Activity A –
Using the article on preventing zoonotic spillover, explain in one to three sentences why eating less meat would help reduce land use.
Activity B –
According to the article on preventing zoonotic spillover, what share of all food produced is wasted?

Document excerpt –
= = = =
Living in an Upended World: Prevention of Zoonotic Spillover and Pandemics

Living in an Upended World: Prevention of Zoonotic Spillover and Pandemics

By Natalie Taylor

 

Last week I addressed zoonotic spillover: animal-to-human illnesses that can turn into pandemics. The root cause is proximity of people and wild animals, often a direct result of deforestation. Because when animals lose their natural habitat, they are forced to encroach on human settlements. The catastrophic COVID-19 pandemic is highlighting the cost of overexploiting the natural world and not understanding that an imbalance in nature leads to major repercussions. The acceptance of this fact will lead to a better world and keep pathogens in check.

 

A solution to the zoonotic spillover problem can be addressed in three phases. To begin with, humans need to balance the production of food with the protection of tropical forests and reduce land use. This can be done by eating less meat and fewer processed foods, which is better for our health anyway. Less reliance on meat would lower demand for crops, pastures, and land for agriculture. Producing more food per hectare and using crops that better resist drought would also diminish the need for land. Reducing food waste could also decrease the pressure to grow more; 30 to 40 percent of all food produced is wasted. Another important part of the effort to lessen land use is to address overpopulation around the world. Lower birth rates have been demonstrated to go hand in hand with better education for women.
= = = =
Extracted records
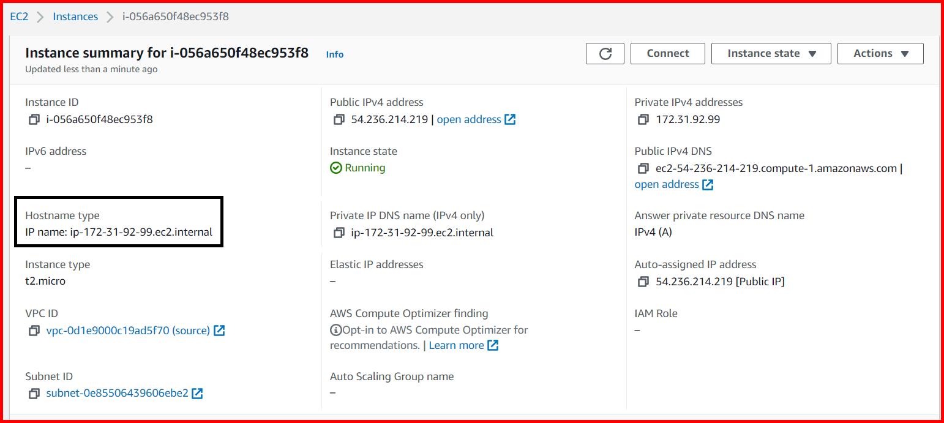Copy the auto-assigned public IP address
This screenshot has height=423, width=944.
[x=643, y=282]
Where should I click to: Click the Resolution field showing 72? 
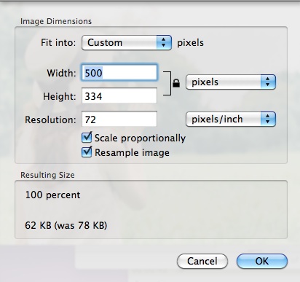pyautogui.click(x=119, y=119)
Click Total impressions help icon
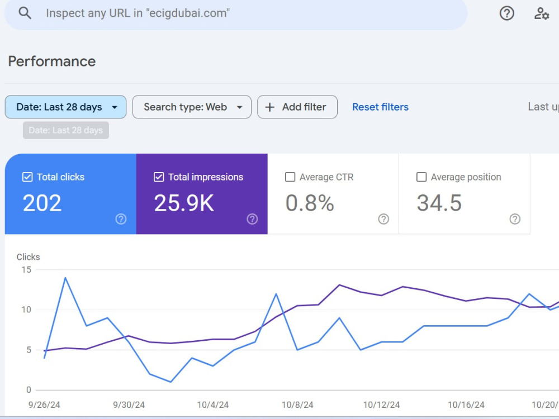The height and width of the screenshot is (419, 559). click(x=252, y=219)
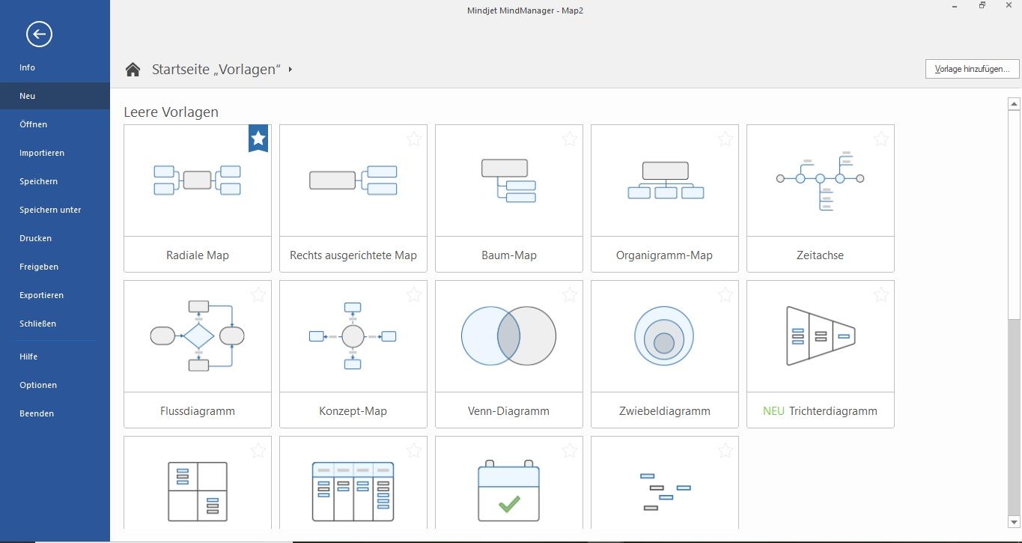Viewport: 1022px width, 543px height.
Task: Open the Zeitachse timeline template icon
Action: (820, 180)
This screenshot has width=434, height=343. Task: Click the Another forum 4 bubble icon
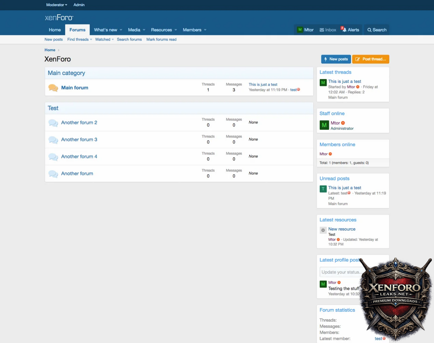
= = = =
Solution A –
Less reliance on meat would lower the demand for crops, pastures, and land for agriculture. Eating less meat is part of balancing food production with the protection of tropical forests.

Solution B –
Thirty to 40 percent of all food produced is wasted.